### GIVEN DATA ###

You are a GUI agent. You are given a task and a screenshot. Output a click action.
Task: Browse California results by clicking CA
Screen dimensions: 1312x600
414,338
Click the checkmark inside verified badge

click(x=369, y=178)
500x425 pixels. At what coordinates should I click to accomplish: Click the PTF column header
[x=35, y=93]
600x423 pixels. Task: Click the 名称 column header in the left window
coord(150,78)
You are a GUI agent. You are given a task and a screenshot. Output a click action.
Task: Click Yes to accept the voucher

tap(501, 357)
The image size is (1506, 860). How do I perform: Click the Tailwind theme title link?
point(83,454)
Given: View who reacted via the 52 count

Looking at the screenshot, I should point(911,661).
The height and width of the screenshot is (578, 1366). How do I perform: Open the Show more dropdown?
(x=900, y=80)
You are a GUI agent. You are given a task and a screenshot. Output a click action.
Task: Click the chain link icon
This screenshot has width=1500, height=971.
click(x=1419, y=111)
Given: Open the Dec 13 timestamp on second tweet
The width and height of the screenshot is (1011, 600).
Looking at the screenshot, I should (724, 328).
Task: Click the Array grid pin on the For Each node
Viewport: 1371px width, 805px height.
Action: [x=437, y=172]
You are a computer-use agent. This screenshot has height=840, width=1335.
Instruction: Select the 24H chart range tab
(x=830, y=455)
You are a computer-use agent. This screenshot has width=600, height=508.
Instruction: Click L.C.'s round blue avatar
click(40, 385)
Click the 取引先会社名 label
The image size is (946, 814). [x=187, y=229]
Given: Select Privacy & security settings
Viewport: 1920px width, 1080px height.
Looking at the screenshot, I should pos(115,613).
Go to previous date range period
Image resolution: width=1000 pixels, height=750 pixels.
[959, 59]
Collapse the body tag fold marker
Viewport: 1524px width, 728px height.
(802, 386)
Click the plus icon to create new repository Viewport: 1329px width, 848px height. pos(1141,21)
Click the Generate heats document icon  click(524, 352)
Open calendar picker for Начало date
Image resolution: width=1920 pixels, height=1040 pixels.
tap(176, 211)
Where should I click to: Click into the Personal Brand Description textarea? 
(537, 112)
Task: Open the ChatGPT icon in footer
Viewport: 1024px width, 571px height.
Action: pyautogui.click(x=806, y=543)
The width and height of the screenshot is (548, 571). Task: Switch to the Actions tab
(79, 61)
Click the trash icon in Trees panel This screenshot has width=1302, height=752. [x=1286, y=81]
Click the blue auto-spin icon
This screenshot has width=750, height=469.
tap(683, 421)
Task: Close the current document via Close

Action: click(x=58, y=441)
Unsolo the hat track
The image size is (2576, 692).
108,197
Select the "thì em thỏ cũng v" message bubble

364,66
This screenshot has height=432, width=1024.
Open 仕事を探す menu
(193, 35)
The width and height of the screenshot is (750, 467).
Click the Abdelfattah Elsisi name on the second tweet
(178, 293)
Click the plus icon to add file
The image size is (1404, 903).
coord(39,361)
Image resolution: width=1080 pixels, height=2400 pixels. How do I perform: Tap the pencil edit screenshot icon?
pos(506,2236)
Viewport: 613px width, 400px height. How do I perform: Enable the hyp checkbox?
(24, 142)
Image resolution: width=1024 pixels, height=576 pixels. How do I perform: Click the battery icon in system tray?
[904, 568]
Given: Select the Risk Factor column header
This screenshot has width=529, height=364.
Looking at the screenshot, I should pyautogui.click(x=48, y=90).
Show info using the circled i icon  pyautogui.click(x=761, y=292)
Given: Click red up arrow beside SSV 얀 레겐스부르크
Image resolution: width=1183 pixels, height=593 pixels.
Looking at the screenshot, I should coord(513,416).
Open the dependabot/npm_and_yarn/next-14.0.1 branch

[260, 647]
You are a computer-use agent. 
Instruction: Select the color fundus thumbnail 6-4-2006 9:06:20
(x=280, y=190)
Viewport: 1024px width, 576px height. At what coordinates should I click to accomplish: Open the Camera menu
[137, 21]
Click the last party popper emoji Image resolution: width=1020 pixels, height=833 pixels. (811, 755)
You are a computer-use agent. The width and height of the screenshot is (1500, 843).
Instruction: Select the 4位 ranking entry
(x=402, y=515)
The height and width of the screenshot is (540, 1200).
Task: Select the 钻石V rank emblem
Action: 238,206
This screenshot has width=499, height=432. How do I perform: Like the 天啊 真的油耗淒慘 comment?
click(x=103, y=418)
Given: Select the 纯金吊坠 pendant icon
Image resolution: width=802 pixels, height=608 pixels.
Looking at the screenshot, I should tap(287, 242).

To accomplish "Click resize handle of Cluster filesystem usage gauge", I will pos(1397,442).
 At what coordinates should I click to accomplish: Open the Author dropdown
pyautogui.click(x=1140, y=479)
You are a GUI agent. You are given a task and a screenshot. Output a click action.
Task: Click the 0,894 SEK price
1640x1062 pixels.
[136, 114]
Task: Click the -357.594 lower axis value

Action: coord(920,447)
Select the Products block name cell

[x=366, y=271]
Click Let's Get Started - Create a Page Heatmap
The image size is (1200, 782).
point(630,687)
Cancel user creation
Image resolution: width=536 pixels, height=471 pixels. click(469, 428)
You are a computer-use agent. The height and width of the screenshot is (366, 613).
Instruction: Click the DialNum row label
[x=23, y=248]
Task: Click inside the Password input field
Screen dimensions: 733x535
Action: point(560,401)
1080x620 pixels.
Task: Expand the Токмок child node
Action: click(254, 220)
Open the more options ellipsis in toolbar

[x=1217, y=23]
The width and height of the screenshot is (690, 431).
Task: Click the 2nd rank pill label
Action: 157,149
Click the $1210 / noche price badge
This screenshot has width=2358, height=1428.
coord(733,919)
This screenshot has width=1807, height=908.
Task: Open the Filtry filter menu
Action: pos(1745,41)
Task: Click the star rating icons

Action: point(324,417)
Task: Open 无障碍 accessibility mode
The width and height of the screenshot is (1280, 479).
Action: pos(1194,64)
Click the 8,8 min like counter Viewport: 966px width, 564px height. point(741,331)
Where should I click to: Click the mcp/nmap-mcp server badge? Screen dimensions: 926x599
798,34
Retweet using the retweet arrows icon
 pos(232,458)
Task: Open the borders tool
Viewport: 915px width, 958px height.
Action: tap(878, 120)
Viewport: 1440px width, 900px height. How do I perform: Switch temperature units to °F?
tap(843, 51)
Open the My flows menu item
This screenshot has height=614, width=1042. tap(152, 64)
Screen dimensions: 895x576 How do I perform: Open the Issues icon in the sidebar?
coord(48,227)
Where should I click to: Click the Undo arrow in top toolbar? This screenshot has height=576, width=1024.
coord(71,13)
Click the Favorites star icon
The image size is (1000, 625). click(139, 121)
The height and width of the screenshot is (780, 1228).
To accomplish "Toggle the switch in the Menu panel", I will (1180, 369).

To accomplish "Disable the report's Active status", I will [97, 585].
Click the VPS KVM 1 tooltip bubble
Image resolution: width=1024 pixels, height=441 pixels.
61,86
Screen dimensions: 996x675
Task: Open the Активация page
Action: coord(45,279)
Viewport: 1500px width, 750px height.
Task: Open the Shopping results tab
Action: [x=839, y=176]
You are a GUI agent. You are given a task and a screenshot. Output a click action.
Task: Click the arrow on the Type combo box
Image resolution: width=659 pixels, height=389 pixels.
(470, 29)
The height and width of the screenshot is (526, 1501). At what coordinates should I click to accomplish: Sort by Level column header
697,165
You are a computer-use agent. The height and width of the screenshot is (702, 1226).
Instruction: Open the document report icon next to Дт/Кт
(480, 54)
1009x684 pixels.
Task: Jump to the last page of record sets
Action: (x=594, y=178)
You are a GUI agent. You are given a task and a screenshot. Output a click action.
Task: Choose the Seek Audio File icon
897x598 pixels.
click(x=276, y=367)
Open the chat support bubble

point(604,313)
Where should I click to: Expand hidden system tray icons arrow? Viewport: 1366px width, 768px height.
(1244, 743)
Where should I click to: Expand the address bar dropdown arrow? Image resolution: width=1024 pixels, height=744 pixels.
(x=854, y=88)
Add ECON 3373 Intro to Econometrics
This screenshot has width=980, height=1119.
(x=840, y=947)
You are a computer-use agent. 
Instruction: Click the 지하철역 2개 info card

###

* YOUR ASSIGNMENT
Exactly the lines above from the one with "The height and width of the screenshot is (780, 1228)." to the one with "Click the VPS KVM 1 tooltip bubble", both included, are to be quoted; leave the rest out.

* ANSWER SECTION
The height and width of the screenshot is (780, 1228).
To accomplish "Toggle the switch in the Menu panel", I will (1180, 369).

To accomplish "Disable the report's Active status", I will [97, 585].
Click the VPS KVM 1 tooltip bubble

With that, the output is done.